Preparing the Financial Statements

Ultimately, the journals, ledgers and adjusting entries exist purely so companies can create accurate financial statements, both to show shareholders how their investment is performing, and to allow the tax authorities to deduct the correct amount of tax. As such, once the trial balances have been balanced and any adjusting entries have been made, the next task in the accounting process is to use the information from the ledger accounts to complete the financial statements.

As the financial statements are all interlinked, and have some dependencies on the other statements, they are usually prepared in the following sequence:

  • Profit and loss account / Income statement
  • Statement of retained earnings / changes in equity
  • Balance sheet
  • Cash flow statement

The profit and loss account details all of the company’s revenues, expenses and tax costs, which are used to create an overall profit figure for the company. As such, it includes information from all revenue and expense accounts, as well as any capital gains or losses made over the accounting period and any adjusting entries

The statement of retained earnings demonstrates how much of the profits earned by the company, or losses made, have been retained in the company as shareholder’s equity. As the only way companies can increase the value of their shareholder’s equity is to make profits, the retained earnings are made up of the company’s net profits, less any earnings distributed to shareholders in the form of dividends. Therefore, to prepare the statement of retained earnings company’s simply take their previous level of retained earnings, add their net profit and subtract any dividends paid out and the value of any share repurchases.

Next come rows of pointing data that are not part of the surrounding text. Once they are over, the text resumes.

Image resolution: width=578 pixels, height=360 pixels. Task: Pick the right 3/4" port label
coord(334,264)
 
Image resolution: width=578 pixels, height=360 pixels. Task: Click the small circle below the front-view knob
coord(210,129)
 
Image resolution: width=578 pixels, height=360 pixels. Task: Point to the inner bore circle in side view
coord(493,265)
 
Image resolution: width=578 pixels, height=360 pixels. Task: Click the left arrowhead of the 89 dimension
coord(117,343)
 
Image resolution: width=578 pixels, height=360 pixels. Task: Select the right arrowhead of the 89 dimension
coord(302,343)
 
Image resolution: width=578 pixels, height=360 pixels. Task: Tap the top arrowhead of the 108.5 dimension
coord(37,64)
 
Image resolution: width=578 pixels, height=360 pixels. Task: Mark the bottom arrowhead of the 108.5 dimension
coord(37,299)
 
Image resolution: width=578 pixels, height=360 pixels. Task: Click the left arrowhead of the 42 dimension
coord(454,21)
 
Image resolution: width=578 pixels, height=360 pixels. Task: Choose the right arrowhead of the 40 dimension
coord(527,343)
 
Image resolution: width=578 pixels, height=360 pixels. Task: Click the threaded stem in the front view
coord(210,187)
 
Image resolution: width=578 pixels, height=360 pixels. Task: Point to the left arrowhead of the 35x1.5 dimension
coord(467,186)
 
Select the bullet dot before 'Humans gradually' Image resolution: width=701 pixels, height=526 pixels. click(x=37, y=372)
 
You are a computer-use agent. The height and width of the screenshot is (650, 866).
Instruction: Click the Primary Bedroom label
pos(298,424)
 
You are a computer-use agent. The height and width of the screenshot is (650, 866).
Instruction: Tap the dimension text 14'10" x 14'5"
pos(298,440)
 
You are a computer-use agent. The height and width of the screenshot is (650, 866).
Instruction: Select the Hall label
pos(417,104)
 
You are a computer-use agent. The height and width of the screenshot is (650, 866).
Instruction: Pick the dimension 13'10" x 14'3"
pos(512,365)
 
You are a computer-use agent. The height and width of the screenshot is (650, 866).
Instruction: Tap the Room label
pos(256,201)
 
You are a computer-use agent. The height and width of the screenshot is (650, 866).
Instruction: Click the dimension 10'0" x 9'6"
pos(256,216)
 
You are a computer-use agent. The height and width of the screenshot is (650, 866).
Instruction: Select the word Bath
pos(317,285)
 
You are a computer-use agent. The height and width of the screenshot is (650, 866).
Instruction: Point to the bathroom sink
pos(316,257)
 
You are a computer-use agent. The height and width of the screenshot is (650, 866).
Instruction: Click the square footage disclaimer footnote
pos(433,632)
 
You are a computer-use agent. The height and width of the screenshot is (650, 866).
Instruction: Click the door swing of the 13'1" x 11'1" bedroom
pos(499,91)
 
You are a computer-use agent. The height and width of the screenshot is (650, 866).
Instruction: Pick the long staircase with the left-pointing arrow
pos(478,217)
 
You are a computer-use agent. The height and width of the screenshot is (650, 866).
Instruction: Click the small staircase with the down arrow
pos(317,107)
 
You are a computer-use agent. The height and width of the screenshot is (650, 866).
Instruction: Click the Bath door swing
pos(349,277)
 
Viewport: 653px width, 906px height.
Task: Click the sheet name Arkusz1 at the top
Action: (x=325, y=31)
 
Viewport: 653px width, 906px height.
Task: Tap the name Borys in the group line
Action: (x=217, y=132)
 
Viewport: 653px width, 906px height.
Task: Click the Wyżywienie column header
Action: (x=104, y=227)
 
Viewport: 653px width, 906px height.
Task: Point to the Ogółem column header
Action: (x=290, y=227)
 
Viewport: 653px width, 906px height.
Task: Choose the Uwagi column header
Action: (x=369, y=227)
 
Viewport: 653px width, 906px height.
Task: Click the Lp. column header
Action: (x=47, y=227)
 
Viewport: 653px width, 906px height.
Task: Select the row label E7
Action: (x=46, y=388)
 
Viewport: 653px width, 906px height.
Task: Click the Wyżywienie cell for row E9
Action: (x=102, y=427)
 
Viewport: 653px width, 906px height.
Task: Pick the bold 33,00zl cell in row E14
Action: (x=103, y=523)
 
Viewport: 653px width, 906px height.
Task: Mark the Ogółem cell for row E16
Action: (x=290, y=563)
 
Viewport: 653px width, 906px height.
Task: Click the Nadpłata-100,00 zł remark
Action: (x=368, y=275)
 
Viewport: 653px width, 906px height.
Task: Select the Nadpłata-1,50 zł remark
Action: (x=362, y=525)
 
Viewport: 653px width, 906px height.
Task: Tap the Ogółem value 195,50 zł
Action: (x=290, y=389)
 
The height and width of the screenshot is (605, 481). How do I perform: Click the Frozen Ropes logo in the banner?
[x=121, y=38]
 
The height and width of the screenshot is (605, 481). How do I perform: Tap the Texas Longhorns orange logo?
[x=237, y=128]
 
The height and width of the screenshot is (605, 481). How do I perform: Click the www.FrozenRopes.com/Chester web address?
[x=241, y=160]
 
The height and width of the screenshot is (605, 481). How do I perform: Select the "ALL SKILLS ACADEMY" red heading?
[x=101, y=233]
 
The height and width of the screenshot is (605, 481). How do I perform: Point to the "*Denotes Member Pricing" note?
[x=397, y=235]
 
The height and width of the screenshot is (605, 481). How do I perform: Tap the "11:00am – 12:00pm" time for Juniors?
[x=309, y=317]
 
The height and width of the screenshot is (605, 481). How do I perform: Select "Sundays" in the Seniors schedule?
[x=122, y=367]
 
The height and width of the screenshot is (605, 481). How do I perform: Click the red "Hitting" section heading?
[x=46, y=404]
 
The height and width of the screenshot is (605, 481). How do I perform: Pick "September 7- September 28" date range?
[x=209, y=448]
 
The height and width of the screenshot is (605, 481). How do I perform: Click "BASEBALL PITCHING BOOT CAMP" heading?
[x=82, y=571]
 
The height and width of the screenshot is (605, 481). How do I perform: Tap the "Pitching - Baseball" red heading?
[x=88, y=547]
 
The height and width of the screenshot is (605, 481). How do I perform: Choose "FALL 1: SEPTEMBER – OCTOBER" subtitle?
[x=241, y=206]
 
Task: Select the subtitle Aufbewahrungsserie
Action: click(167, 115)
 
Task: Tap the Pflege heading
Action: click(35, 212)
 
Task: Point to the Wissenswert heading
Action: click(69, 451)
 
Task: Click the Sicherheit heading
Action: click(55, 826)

The balance sheet exists to provide a snapshot of the company’s assets, liabilities and shareholders’ equity, according to the accounting equation. As such, it is prepared by adding the balance of all asset accounts to create the total assets figure, adding all liability accounts to create the total liabilities figure, then adding the capital stock balance and the retained earnings balance to create the total shareholders’ equity figure. The total assets figure should be equal to the sum of the total liabilities and the total shareholders’ equity, according to the accounting equation.

The cash flow statement is somewhat unique amongst the financial statements, in that it does not actually reflect any change in the value of the company. Instead, it simply explains what changes have taken place to the company’s cash balance over the years. However, as most companies go bankrupt due to a lack of cash flow to pay expenses and debts, the cash flow statement still plays an important role in accounting.

As the cash flow statement is purely based on the cash held by the company it cannot be produced from the ledger accounts, as these will include accruals and deferrals. Therefore, it must be derived from available information in one of two ways. The company can either use its net income figure, adding or subtracting noncash items from it, or the company can simply create a cash flow statement from all its cash receipts and payments.